Oder noch anders. Der Superlativ und Mehrzahl (also Superlative) darf hier ohne Effekthascherei fraglos angewendet werden. Und zwar im bildungssprachlichen Sinne. Damit meint das Oxford-Wörterbuch übersetzt: «Etwas, was zum Besten gehört und nicht zu überbieten ist. Eine Veranstaltung der Superlative!» 


GARANTIE STATT NUR BONUS


Es gibt in der weinigen Umgangssprache den Begriff «Magnum-Bonus». Damit wird in erster Linie angedeutet, dass sich ältere bis sogar sehr alte Weine in den «etwas grösseren Formaten» besser halten, respektive im Vergleich mit gleichaltrigen Normalflaschen sich nach ein paar Lagerdekaden in der Regel jünger präsentieren. 


Dieser «Magnum-Bonus» war an diesem Abend fraglos vorhanden. Ich würde sogar noch einen Schritt weitergehen. Aufgrund der angetroffenen Genuss-Qualitäten könnte man hier sogar eine recht zuverlässige «Magnum-Garantie» deklarieren. 
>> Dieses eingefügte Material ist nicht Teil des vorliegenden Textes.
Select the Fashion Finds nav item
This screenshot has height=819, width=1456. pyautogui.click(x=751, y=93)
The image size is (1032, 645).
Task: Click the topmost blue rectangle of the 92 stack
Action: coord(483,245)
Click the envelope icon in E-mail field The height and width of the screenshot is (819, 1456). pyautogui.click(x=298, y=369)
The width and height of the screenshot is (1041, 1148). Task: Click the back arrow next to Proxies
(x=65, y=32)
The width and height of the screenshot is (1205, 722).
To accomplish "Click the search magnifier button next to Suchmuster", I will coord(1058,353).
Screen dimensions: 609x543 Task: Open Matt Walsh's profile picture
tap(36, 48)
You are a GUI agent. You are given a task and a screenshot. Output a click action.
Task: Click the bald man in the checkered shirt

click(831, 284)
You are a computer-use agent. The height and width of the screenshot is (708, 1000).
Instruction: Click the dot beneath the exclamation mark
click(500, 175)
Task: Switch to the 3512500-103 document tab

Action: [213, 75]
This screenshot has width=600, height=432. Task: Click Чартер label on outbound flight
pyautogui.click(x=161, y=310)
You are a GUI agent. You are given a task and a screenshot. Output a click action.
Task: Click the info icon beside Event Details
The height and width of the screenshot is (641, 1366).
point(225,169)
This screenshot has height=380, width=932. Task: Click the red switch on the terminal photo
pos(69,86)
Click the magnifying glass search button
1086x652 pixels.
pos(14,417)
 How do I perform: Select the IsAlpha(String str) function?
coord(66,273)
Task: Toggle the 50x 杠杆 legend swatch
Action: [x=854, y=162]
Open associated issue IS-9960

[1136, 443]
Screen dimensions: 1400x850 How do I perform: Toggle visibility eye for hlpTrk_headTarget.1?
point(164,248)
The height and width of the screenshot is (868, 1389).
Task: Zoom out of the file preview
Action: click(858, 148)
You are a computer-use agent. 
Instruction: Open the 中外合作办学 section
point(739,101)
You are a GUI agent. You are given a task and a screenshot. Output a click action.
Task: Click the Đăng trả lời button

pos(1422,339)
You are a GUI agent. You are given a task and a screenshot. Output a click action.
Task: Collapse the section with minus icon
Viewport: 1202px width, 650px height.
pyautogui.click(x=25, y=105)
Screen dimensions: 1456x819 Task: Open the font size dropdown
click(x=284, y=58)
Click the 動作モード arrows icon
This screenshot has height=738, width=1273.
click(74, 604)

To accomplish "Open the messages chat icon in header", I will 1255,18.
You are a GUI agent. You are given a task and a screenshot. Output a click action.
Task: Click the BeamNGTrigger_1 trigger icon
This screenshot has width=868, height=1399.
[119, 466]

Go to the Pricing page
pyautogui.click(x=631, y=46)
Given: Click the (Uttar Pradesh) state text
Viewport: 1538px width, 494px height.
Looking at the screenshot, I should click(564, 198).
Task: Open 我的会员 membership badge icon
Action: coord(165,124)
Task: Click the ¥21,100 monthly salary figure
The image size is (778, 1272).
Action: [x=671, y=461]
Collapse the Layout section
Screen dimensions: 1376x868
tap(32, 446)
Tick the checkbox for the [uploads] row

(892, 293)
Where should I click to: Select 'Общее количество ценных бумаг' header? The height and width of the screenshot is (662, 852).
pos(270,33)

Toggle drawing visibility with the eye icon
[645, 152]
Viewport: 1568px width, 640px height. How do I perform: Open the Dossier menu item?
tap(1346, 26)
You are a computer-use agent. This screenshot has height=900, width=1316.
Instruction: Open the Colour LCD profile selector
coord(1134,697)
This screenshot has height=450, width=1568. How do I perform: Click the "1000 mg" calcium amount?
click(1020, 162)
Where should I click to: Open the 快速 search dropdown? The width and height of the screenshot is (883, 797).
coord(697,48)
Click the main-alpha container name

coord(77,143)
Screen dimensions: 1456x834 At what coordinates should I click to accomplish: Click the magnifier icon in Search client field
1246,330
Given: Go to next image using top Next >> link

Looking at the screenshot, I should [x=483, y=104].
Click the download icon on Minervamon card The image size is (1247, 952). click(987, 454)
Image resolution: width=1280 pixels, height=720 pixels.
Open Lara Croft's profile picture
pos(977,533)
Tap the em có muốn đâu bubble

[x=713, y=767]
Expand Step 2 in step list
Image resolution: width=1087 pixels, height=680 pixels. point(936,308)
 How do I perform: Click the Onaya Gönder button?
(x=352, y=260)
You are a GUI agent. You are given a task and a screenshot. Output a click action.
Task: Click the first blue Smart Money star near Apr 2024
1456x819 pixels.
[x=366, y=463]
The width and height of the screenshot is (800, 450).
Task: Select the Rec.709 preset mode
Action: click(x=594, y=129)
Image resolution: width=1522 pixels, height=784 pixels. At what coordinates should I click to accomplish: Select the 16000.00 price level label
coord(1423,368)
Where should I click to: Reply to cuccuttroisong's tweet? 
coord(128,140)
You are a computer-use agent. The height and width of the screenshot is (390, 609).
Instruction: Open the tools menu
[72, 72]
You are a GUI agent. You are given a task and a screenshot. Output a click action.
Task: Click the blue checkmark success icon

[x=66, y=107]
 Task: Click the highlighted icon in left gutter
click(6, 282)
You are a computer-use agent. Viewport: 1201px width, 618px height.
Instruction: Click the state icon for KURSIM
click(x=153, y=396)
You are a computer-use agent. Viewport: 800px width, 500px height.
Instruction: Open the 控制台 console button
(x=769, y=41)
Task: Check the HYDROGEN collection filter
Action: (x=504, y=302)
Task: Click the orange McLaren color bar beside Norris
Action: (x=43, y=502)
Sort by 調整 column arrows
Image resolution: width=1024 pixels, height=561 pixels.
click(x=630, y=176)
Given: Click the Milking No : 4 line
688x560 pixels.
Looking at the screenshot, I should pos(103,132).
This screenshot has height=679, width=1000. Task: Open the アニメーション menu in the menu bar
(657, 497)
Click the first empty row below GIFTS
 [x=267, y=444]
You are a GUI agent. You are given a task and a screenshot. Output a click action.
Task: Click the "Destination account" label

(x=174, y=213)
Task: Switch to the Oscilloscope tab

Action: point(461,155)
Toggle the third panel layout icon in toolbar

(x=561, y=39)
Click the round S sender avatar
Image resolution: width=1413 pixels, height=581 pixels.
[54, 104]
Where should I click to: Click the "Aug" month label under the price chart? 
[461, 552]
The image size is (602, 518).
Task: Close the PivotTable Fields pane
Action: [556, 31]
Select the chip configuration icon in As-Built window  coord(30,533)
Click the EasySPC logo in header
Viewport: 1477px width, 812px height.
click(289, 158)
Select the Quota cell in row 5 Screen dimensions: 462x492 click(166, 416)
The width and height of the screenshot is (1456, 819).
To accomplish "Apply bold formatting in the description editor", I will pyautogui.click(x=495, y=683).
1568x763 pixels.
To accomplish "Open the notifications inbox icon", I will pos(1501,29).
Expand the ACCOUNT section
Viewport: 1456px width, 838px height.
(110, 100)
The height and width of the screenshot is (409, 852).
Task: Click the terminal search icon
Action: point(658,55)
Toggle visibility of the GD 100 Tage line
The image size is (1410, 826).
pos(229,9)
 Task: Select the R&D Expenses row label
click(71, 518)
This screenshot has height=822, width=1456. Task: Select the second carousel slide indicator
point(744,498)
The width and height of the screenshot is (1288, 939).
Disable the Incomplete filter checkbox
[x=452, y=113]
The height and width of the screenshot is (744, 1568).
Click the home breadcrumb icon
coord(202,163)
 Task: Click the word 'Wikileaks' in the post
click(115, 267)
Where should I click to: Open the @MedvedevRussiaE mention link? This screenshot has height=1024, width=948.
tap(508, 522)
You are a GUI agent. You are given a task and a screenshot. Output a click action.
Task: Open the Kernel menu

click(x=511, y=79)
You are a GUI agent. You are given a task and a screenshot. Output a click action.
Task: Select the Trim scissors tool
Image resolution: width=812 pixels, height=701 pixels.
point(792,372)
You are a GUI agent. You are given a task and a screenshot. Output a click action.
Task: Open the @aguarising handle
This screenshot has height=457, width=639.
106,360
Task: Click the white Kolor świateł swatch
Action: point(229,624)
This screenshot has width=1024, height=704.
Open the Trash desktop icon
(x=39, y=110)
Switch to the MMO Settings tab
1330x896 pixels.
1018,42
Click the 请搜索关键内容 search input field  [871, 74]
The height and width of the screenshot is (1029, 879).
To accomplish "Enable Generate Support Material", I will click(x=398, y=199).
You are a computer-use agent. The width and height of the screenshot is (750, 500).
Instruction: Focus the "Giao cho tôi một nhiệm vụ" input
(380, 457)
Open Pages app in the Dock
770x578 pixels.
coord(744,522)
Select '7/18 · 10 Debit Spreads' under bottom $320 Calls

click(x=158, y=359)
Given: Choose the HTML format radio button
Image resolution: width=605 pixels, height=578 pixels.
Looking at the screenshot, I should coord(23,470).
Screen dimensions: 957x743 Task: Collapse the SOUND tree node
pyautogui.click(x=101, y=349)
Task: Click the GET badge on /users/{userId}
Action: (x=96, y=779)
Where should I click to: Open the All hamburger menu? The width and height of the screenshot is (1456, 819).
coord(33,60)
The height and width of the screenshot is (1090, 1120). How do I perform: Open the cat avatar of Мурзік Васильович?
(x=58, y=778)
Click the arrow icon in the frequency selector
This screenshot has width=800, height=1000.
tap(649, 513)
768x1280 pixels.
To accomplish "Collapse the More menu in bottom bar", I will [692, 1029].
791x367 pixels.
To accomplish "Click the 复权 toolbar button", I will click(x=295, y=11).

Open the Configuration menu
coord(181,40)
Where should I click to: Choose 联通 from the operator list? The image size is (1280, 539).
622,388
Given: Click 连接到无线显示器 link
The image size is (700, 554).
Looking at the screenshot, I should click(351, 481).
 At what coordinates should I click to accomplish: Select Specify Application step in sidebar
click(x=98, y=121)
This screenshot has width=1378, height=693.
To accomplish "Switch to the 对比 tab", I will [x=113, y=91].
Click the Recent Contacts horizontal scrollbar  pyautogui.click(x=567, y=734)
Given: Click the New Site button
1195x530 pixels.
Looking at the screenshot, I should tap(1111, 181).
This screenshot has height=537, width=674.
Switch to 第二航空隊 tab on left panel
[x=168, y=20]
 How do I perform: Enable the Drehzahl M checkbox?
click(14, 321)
1934 Château Haut-Brion, Graves: Magnum. Braun-Schwarz in der Mitte, aussen zeigt er einen minimen, ziegelroten Rand. Er legt gleich los mit einem absolut grossartigen Bouquet. Dabei geht es um eine Bandbreite von Baumnussschalen, kaltem Rauch, Guinness-Bier, Kräuterlikör, Averna und dunklem Malz, sowie kaltem Mocca in einem verschwenderischen Umfang. Dann kommt die Süsse an die Oberfläche. Diese erinnert an einen legendären Port in Richtung Quinta do Noval Nacional. Im Gaumen fest, markant, konzentriert, fleischig, dunkel gedarrtes Gerstenmalz im satten Extrakt. Formiert sich zu einem gigantischen Finale, welches wieder Aromen von einem grossen Port appliziert, dann kommt hier noch kalter Rauch dazu und eine unterirdische Mischung aus Ratafia-Likör und Fernet-Branca. 20/20 austrinken


André Kunz (Bild) mit seinem Tagesfavorit, 1934 Magnum. Wer hätte da gedacht, dass die Wahl bei ihm auf einen Haut-Brion fällt. 😉 


1945 Château Mouton-Rothschild, Pauillac: Magnum. Eine auf dem Weingut vor vielen Jahren re-konditionierte Flasche. Die Farbe ist in der Mitte fast immer noch Schwarz und zeigt gegen aussen, nebst minimen Reifetönen,  auch noch gewisses Jugendreflexe mit Spurenelementen von einem Hauch Violett! Gigantisch süsses Bouquet. Im ersten Moment kommt einem von der nasalen Absorbierung da ein grosser Napa Wein in den Sinn. Was angesichts des gigantischen Aromen-Aufkommens absolut keine Beleidigung ist. Es geht so in Richtung Eucalyptus, wildem Rosmarin und Origano, Malz, Leder, Tabak und Dörrfrüchten aller Art (Pflaumen, Feigen, dunkle Rosinen). Es ist aber auch diese dramatisch reife Cabernet-Süsse, welche wie ein gigantischer «Pauillac-Urmeter» daherkommt. Im Gaumen komplex und komplett gleichzeitig, mundfüllender, «Rubens-Körperbau». Alles ist cremig und reif und so sind die immer noch präsenten Tannine mit einem Fettmantel umgeben, gigantisches Finale, bestückt mit; Schoko-Minze, Cassis, Cassis-Likör und dunklem Caramel. Ein absolut dramatischer Bordeaux, der die Sinne zu berauschen weiss und ein exorbitantes Glücksgefühl aufkommen lässt. Eine junge Magnum. Von einem 70jährigen Wein. So muss «Best-of-Bordeaux»!!! 20/20 trinken

SWEET AS BROADBENDT


Er war mein Vorbild! Als meine Weinliebe begann, gab es noch wenig zuverlässige Beschriebe von reifen Bordeaux Weinen. Ausser bei Michael Broadbendt. Sein Buch «Weinnotizen» verschlang ich richtiggehend und die Beschreibungen weckten in mir die Sehnsucht nach reifen Bordeaux Weinen. 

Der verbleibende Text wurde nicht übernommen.